There is a good side to children’s use of the internet, said Dr. Nusheen Ameenuddin, chair of the American Academy of Pediatrics Council on Communications and Media. It can be a great place for kids to talk with friends during a pandemic lockdown, explore a museum virtually or even make money as budding influencers.
But some of her pediatric patients have endured harassment or spend too much time scrolling through an endless stream of photos on apps like Instagram.
That’s why she and other pediatricians want Facebook to do a better job of making sure young kids don’t find their way onto sites like Instagram. And they want legislators to pass regulations on how tech companies can advertise to kids.
“I understand they’re a businesses,” Ameenuddin said. “(But) we don’t have to exploit the most vulnerable members of society.”
Legislators have failed to regulate the tech companies in a meaningful way, despite dozens of hearings in recent years in which politicians publicly assailed Facebook, YouTube, and Twitter for making big money off of Americans’ data and privacy.
But Facebook had a harder time defending itself on Thursday to a U.S. senators who came prepared with research and tough questions, noted Brooke Erin Duffy, a communications professor at Cornell University. The hearing was starkly different from the Senate’s 2018 grilling of Zuckerberg in which senators asked him basic questions - like how Facebook makes money.

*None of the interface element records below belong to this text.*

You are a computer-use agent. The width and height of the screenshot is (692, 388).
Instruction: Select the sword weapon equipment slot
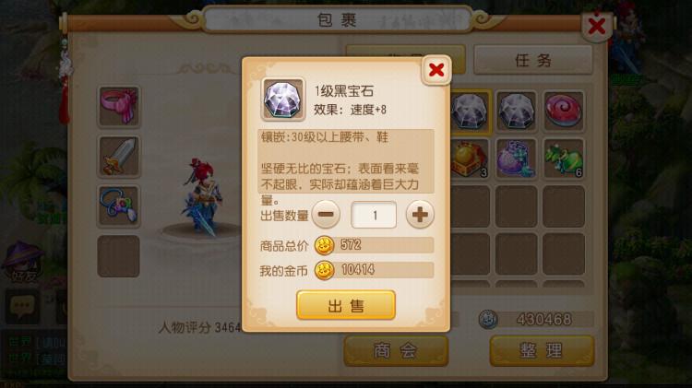point(119,157)
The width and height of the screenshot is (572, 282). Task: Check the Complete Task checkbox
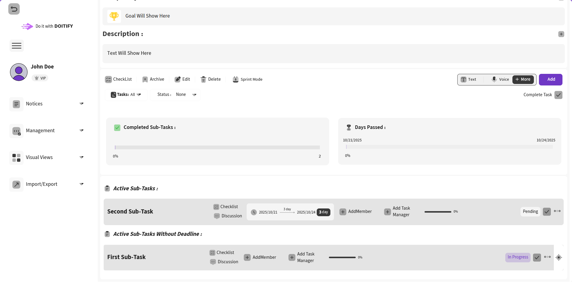tap(558, 95)
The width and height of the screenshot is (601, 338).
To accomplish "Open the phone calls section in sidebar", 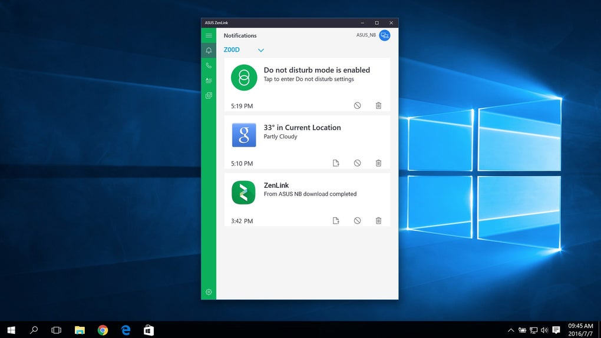I will pos(209,65).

“The focus on protecting children may be much more of a catalyst for regulation than other concerns and criticisms,” Duffy said. “The senators deployed this knowledge of big tech in a way that I don’t think we’ve seen before.”
Roger McNamee, an early Facebook investor who is now one of the company’s biggest critics, said it’s important to remember how Instagram got its start. It was a photo sharing app, born in 2010 when smartphone cameras were pretty lousy by today’s standards, its creators added photo filters so people could make them look better.
“The culture was from the start making things look better than in real life,” McNamee said. “This created an entire culture of envy that was the original design of the product and they leaned into it every step of the way. Think about the whole influencer movement that began on Instagram. All that was designed for that envy model.”
“We need to recognize, just as we did with food and pharma and chemicals that this industry cannot operate safely without regulation,” McNamee said. “We are running out of time.”
Now a college student, Painter says she cares less now about getting “likes” on Instagram. But she worries about younger relatives who seem anxious to post perfect pictures on the platform. Looking back on how Instagram was used when she went to school, she hopes it’s different for them.
“Oh gosh, I don’t want them to have to experience a lot of that stuff,” Painter said.